About the Base64
The Base64 tool encodes text into Base64 and decodes Base64 back into text, with proper UTF-8 handling so accented characters, emoji, and other multibyte content survive the round trip. Base64 is widely used to embed data in URLs, JSON, data URIs, email, and config files where binary-safe text is required.
Reach for it when you need to quickly inspect a Base64 string, prepare an encoded value for an API or token, or troubleshoot encoding issues. It runs entirely in your browser, so even sensitive strings are processed locally and never uploaded to a server.
How to use it
- Paste or type your text or Base64 string into the input.
- Choose whether to encode or decode.
- Read the converted result.
- Copy the output for use elsewhere.
Examples
- Encode hello world to get aGVsbG8gd29ybGQ=.
- Decode aGVsbG8gd29ybGQ= back to hello world.
- Encode UTF-8 text with emoji or accents and decode it back without corruption.
- Decode the payload portion of a token to inspect its raw contents.
Frequently asked questions
What is Base64 encoding?
Base64 represents binary or text data using a 64-character ASCII set, making it safe to transmit in places that expect plain text, like URLs, JSON, and email.

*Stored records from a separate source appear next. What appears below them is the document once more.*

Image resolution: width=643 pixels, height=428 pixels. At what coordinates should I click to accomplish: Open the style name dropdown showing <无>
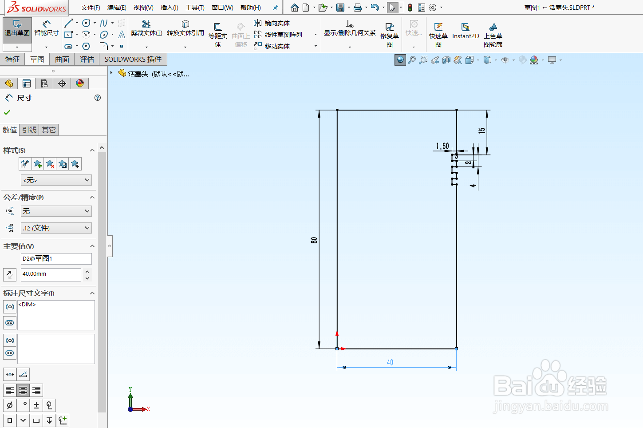(x=56, y=180)
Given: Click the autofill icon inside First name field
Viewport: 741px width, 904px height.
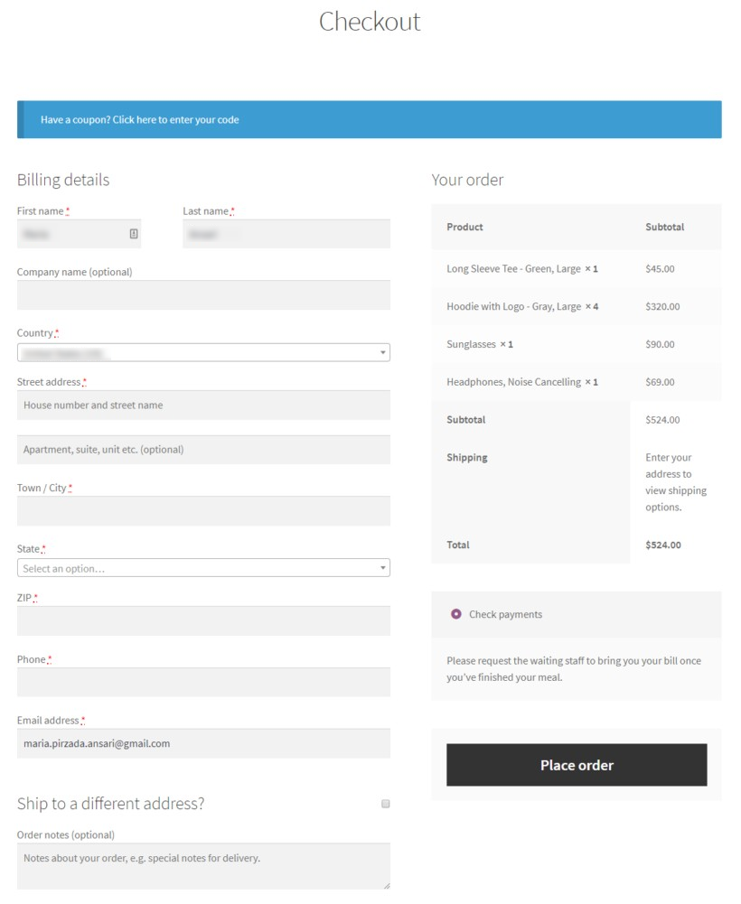Looking at the screenshot, I should tap(133, 233).
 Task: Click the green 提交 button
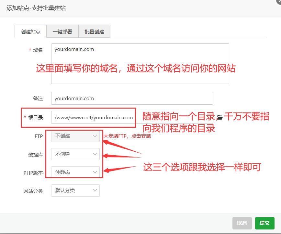tap(264, 223)
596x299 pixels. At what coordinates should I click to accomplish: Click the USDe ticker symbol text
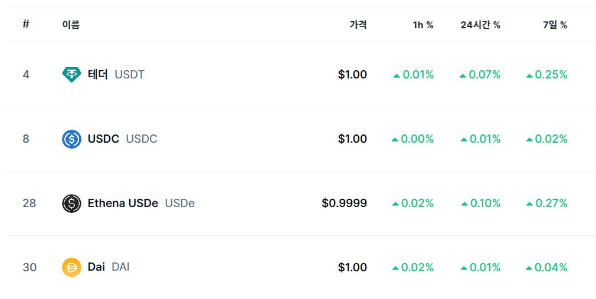180,203

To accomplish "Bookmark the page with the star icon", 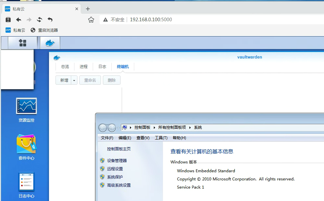I will [x=91, y=20].

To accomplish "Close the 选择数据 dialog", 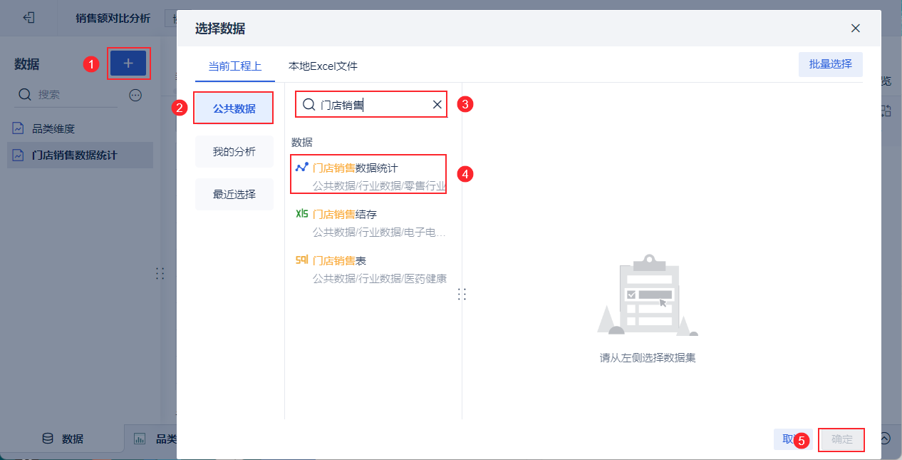I will (856, 29).
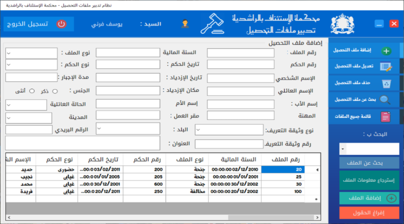Screen dimensions: 404x224
Task: Click the إسترجاع معلومات الملف button
Action: (x=369, y=181)
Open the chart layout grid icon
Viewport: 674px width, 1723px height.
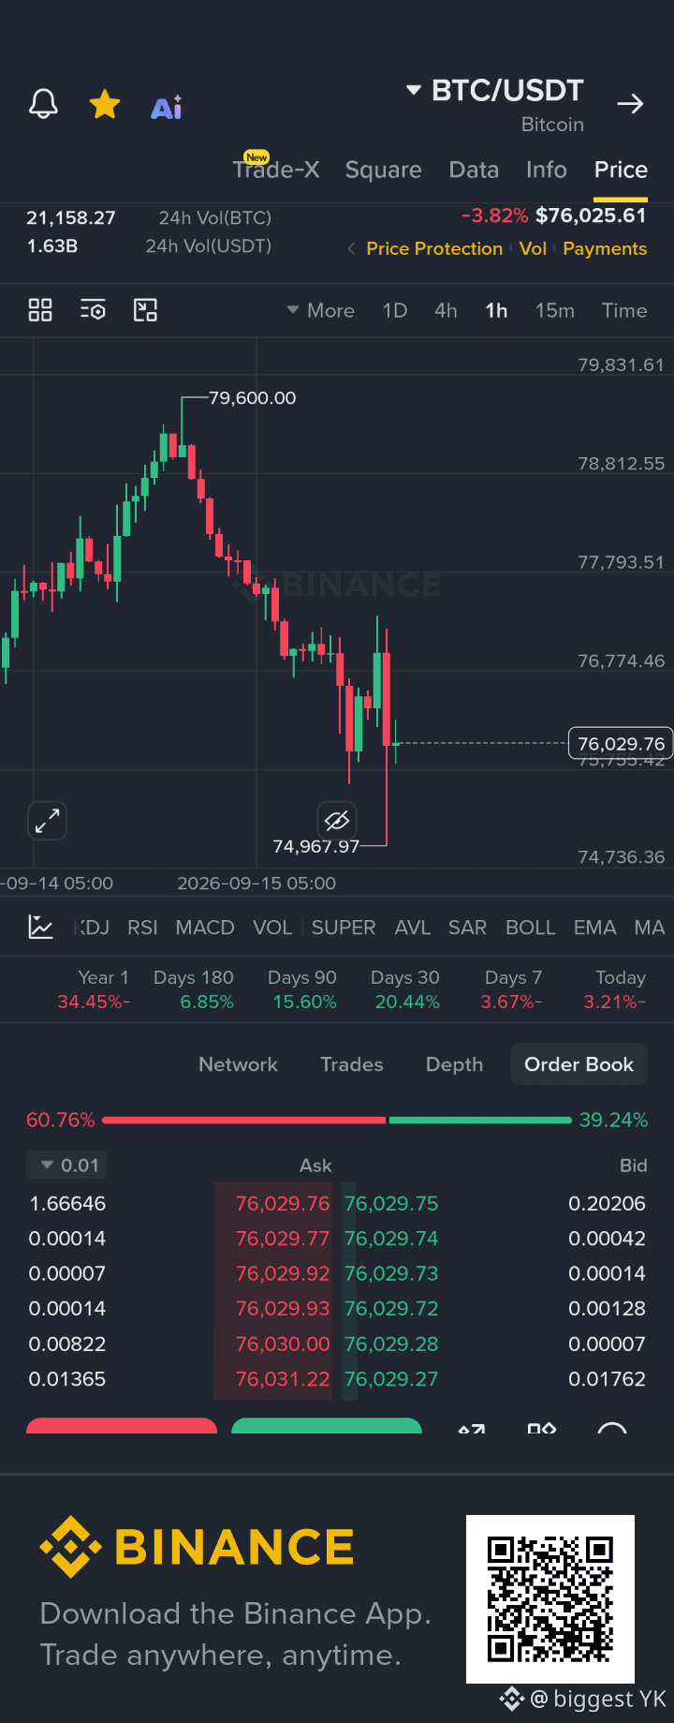pos(40,310)
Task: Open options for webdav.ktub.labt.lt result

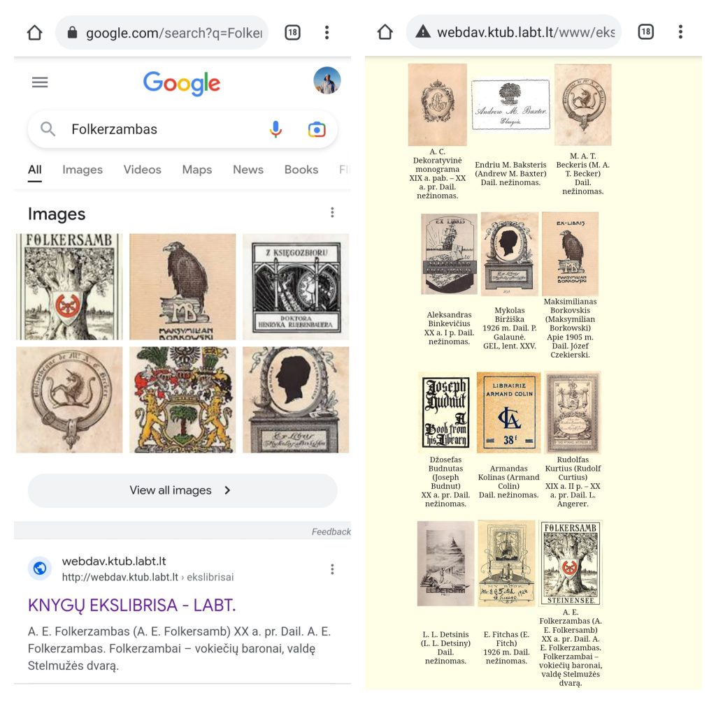Action: (x=332, y=569)
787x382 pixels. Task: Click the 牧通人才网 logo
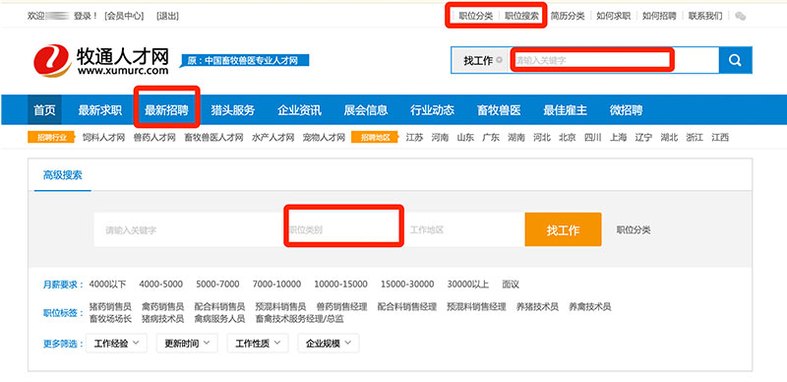point(101,60)
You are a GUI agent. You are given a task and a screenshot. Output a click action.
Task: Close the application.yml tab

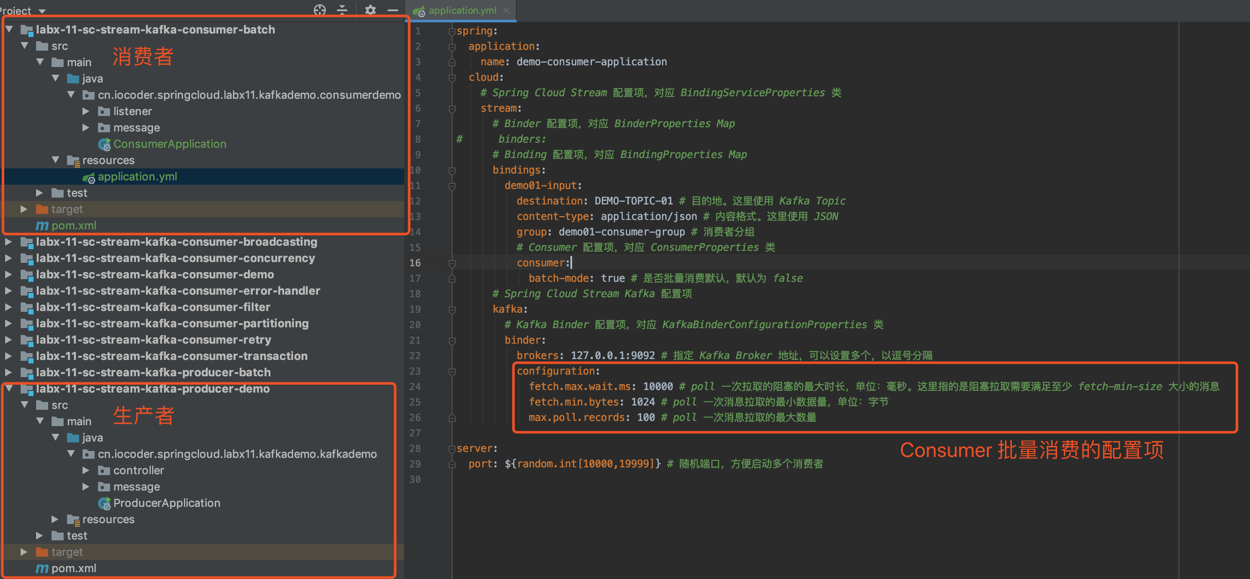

Does it handle UTF-8 and emoji?
Yes. The tool is UTF-8 safe, so accented characters, emoji, and other multibyte text encode and decode correctly.
Is my text uploaded to a server?
No. All encoding and decoding happens locally in your browser, so your input never leaves your device.
Is Base64 the same as encryption?
No. Base64 is reversible encoding, not encryption. Anyone can decode it, so it provides no security or confidentiality.
What is the difference between encoding and decoding here?
Encoding converts readable text into a Base64 string, while decoding converts a Base64 string back into the original text.
Can I decode a Base64 string from a token or data URI?
Yes. Paste the Base64 portion and decode it to inspect the underlying text, as long as the segment is valid Base64.